→ ASSIGNMENT:
Every line in the records below with the string "Given" is to be copied out.

(Saved data entries)
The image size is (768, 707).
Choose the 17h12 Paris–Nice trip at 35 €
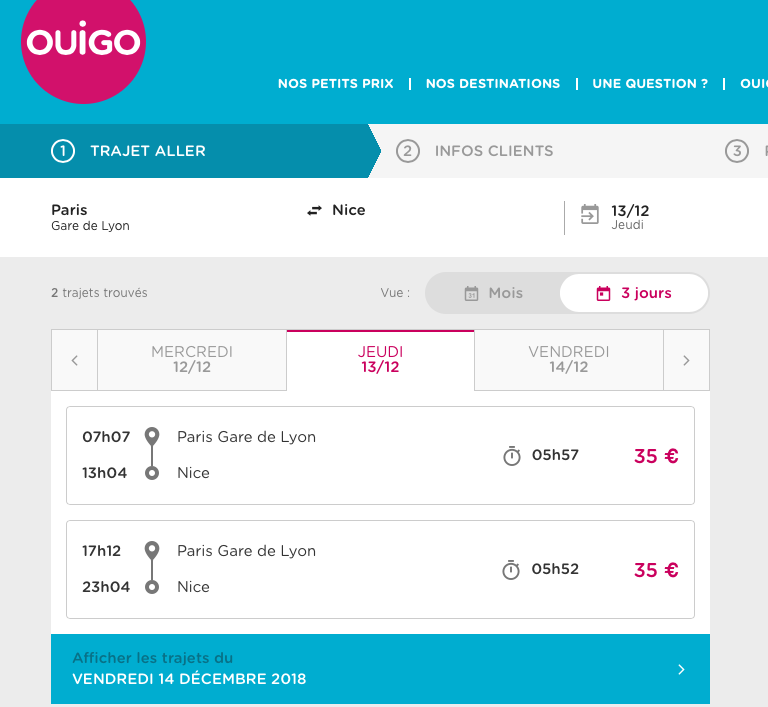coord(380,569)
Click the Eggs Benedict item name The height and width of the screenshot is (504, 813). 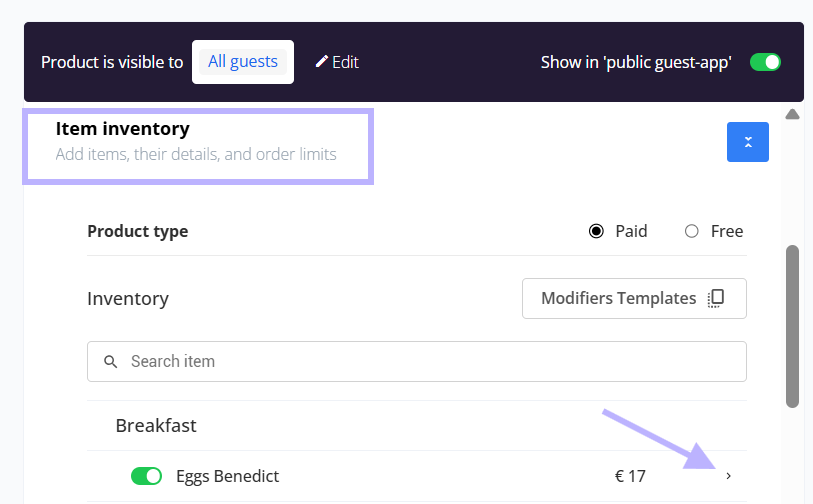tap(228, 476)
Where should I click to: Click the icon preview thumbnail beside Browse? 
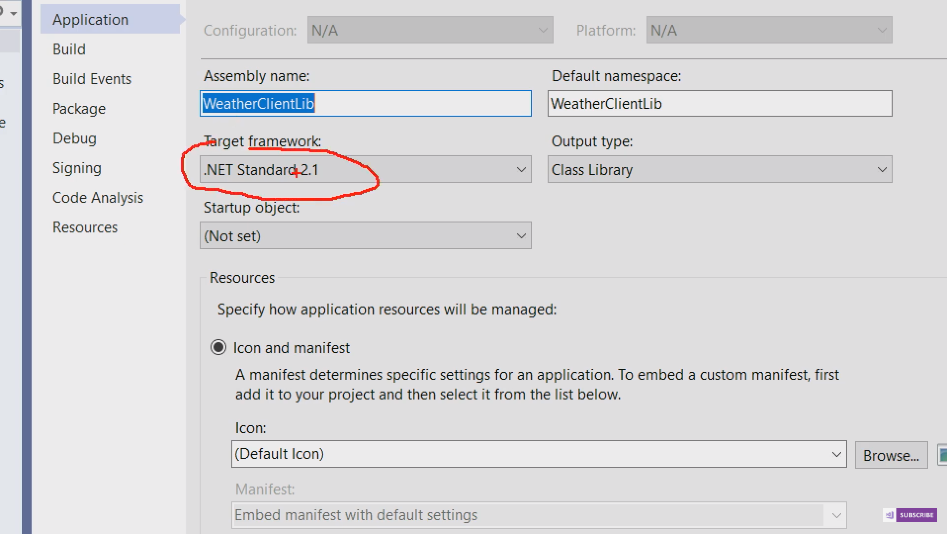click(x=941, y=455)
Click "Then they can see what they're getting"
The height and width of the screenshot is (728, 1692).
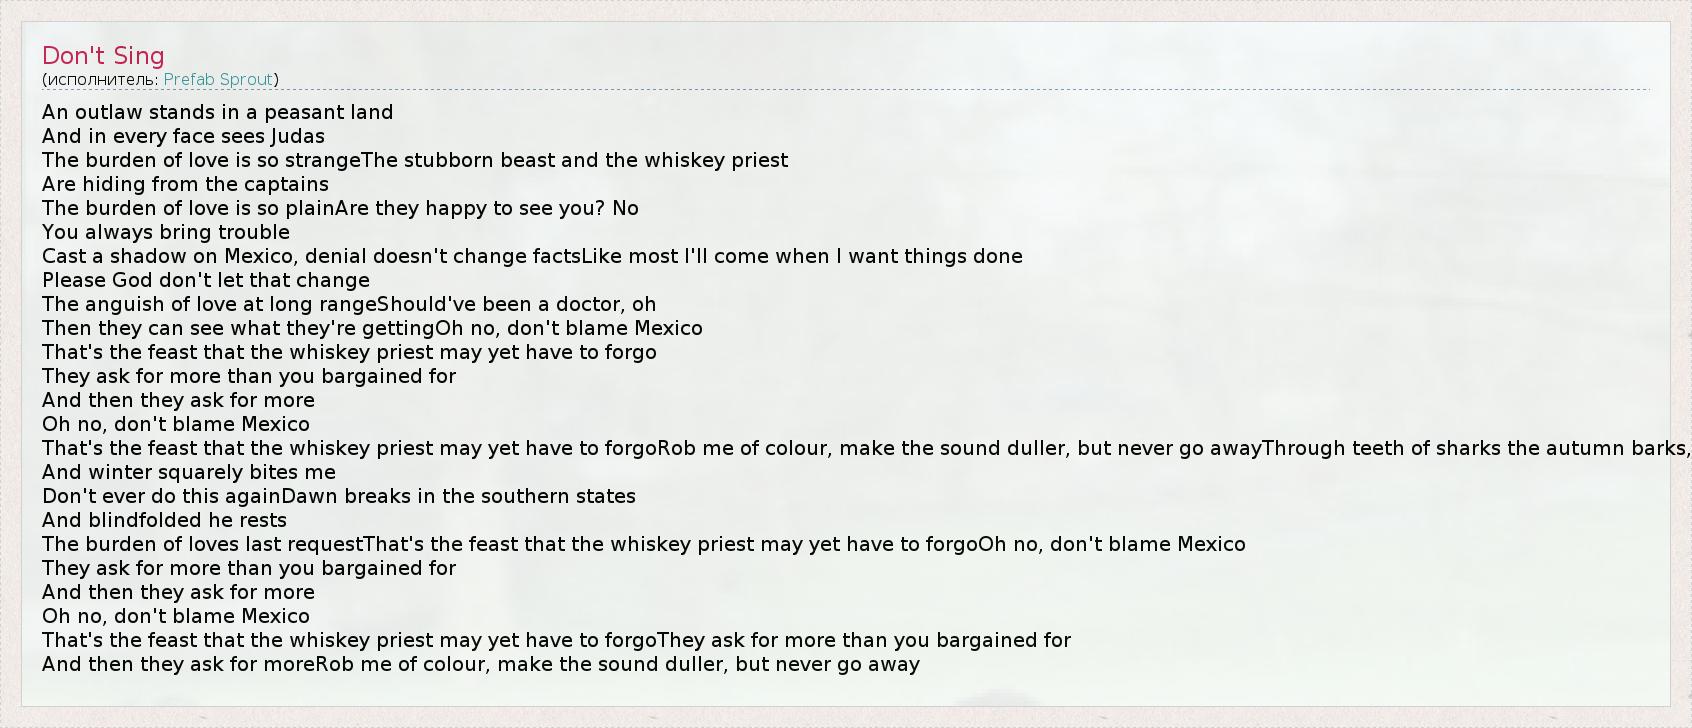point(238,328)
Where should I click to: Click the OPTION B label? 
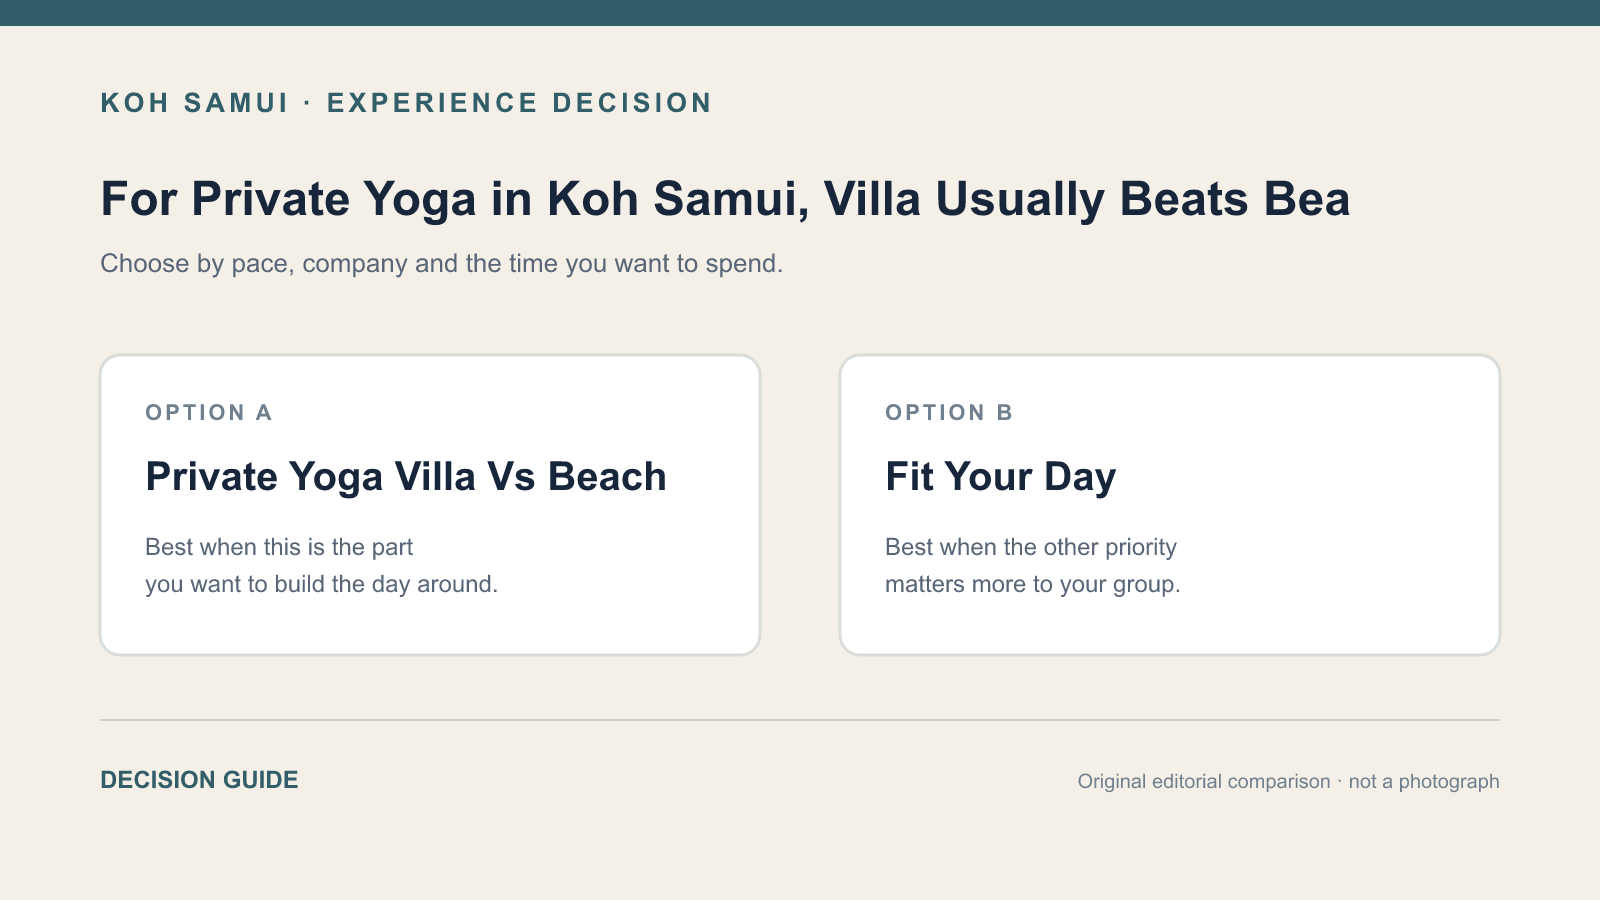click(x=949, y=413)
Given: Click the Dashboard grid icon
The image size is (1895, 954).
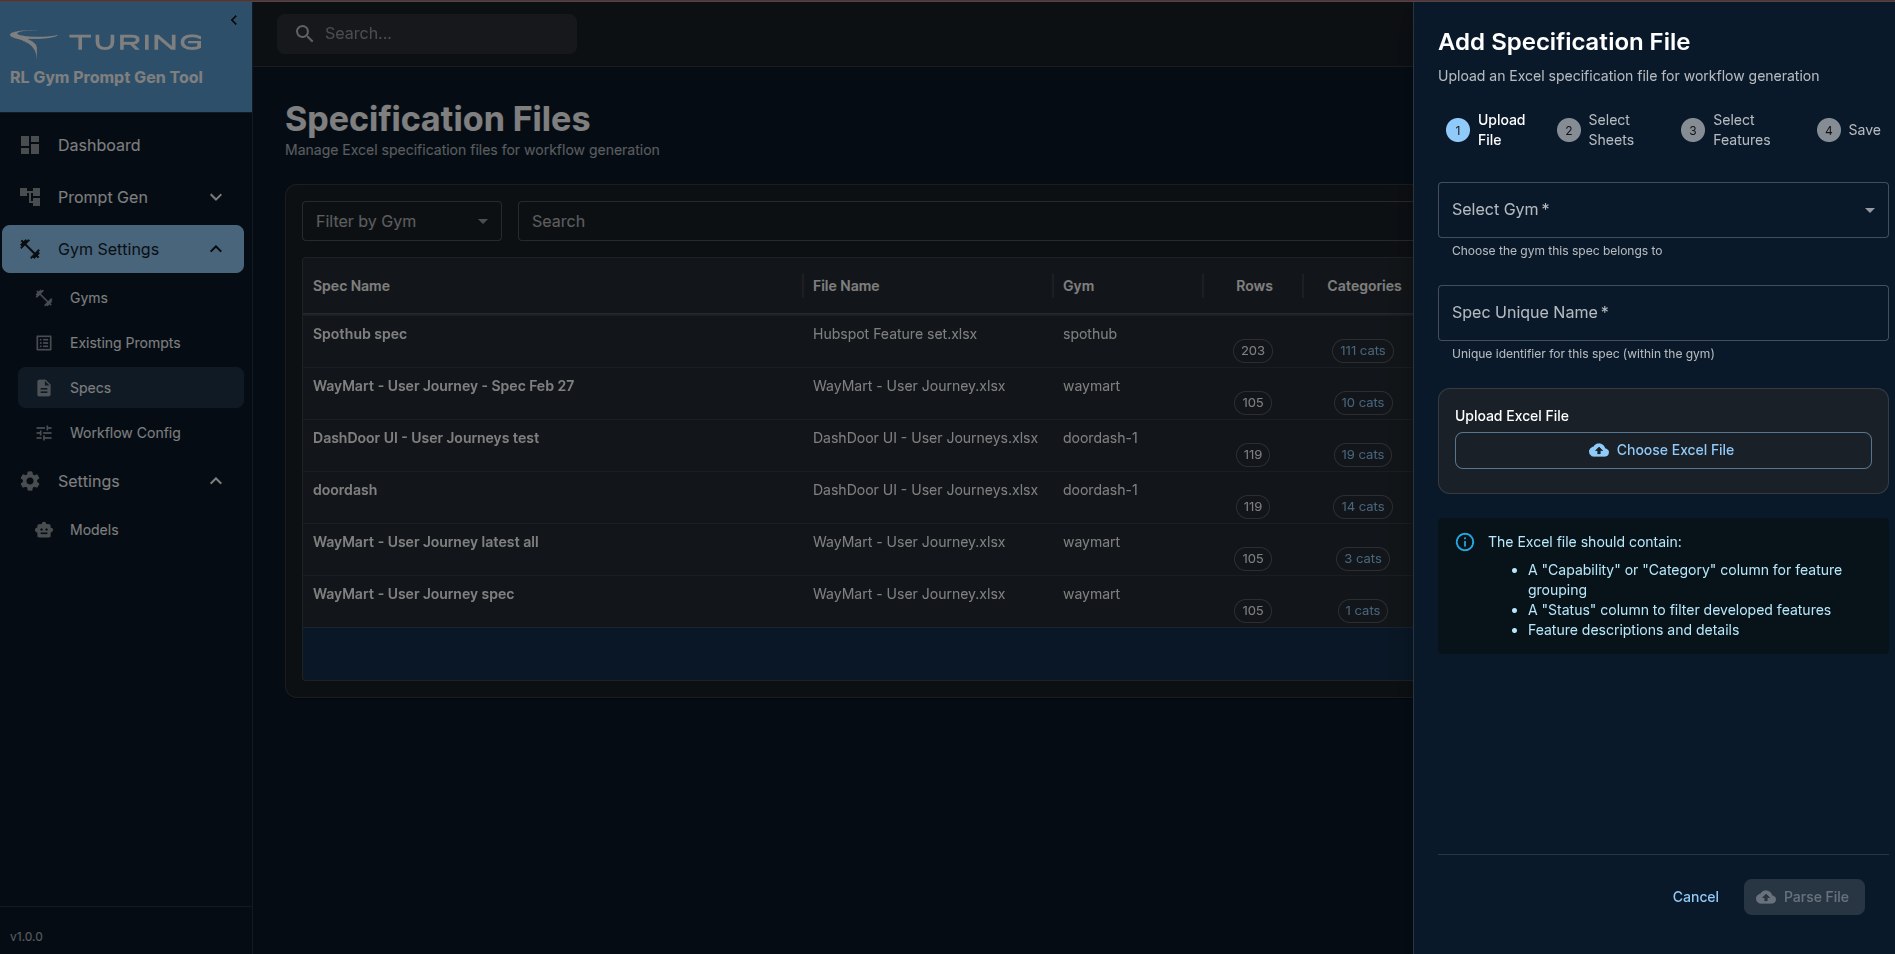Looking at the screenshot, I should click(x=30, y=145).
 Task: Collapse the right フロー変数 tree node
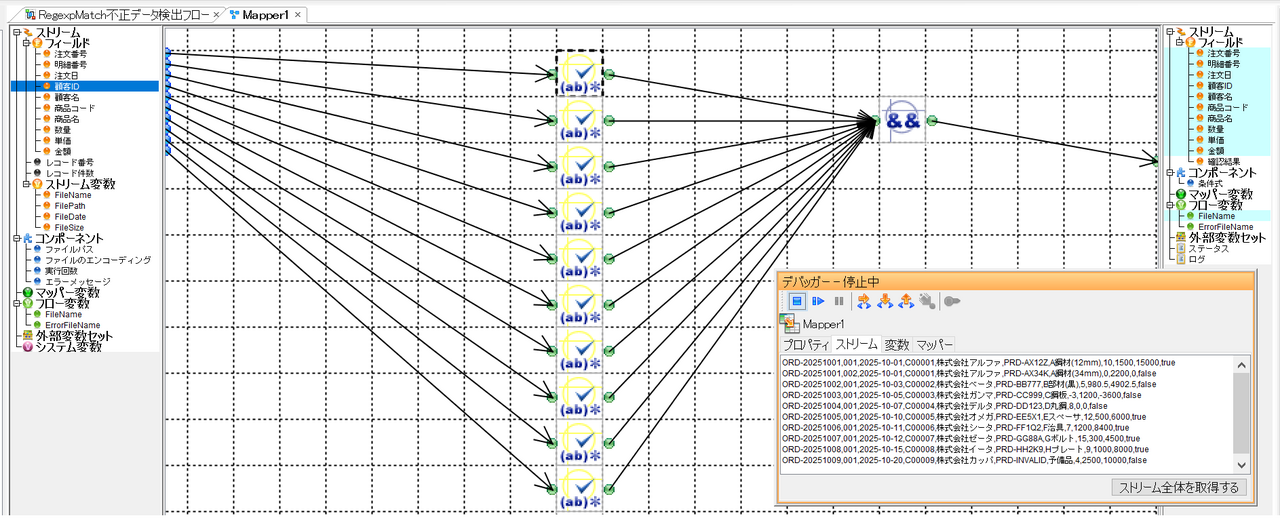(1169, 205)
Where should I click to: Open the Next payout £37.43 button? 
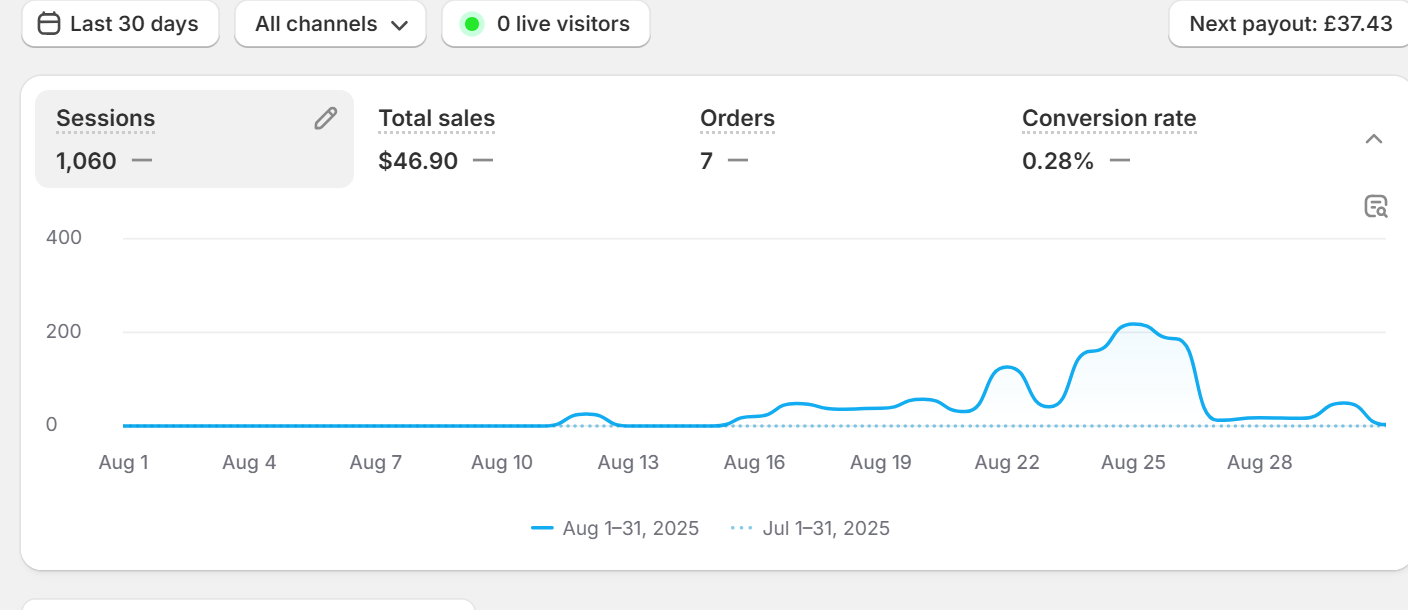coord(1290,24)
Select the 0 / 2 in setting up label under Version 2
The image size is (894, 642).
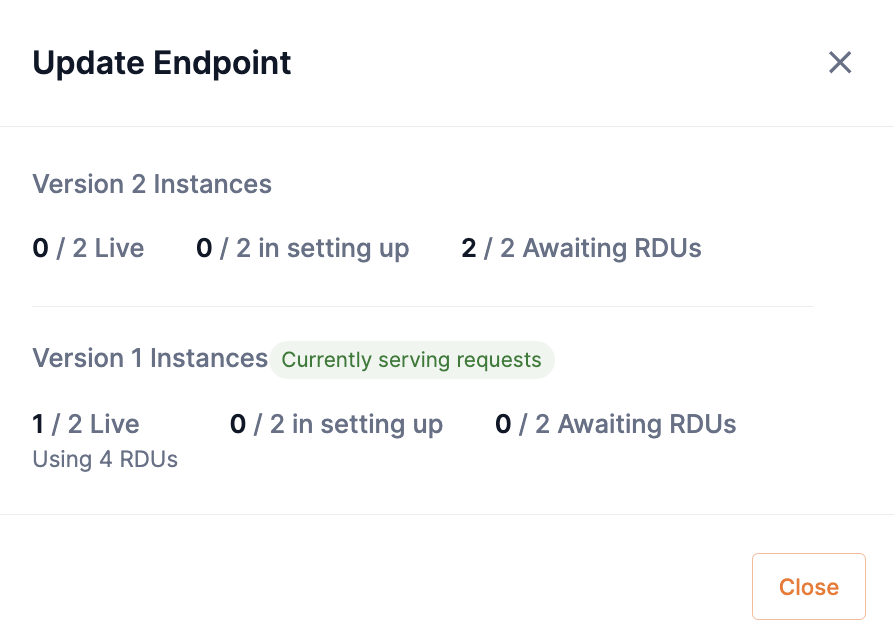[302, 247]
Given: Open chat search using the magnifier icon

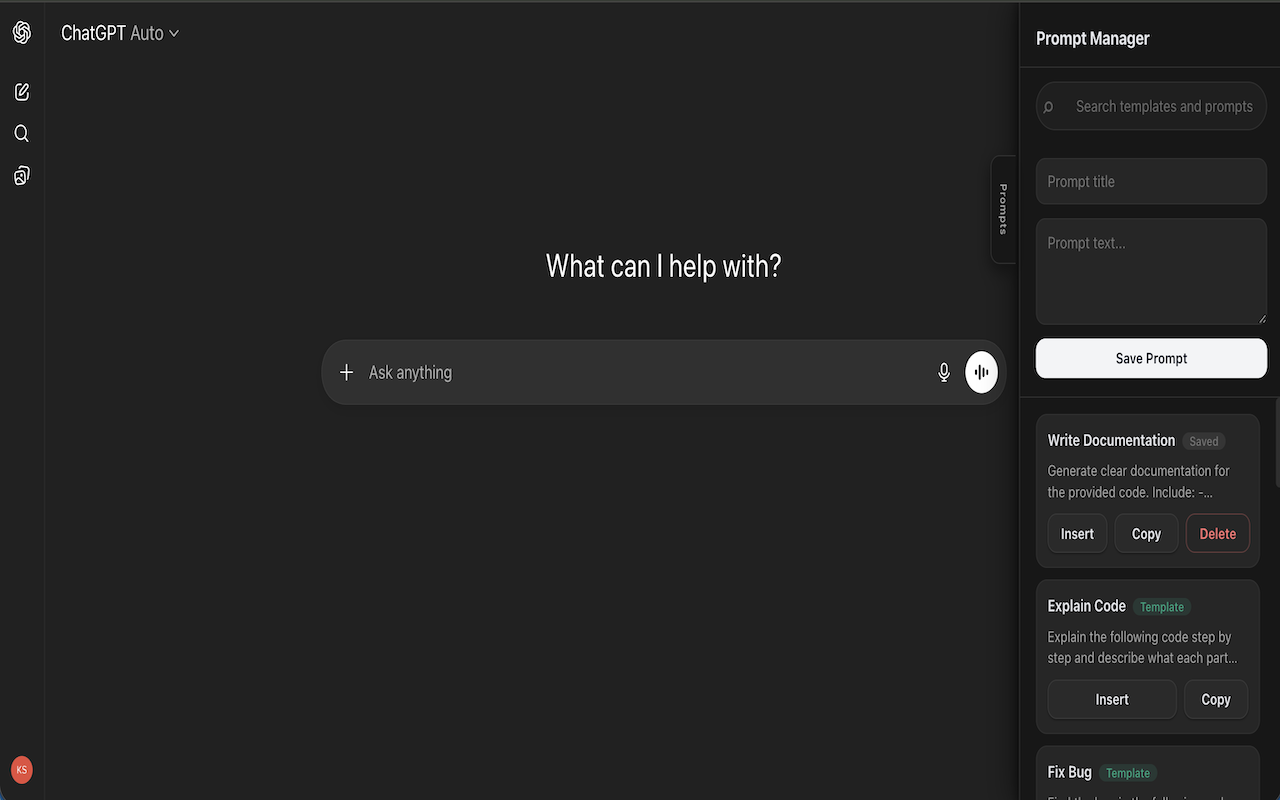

→ RESULT:
Given: Click the Dashboard grid icon
Given: Open chat search using the magnifier icon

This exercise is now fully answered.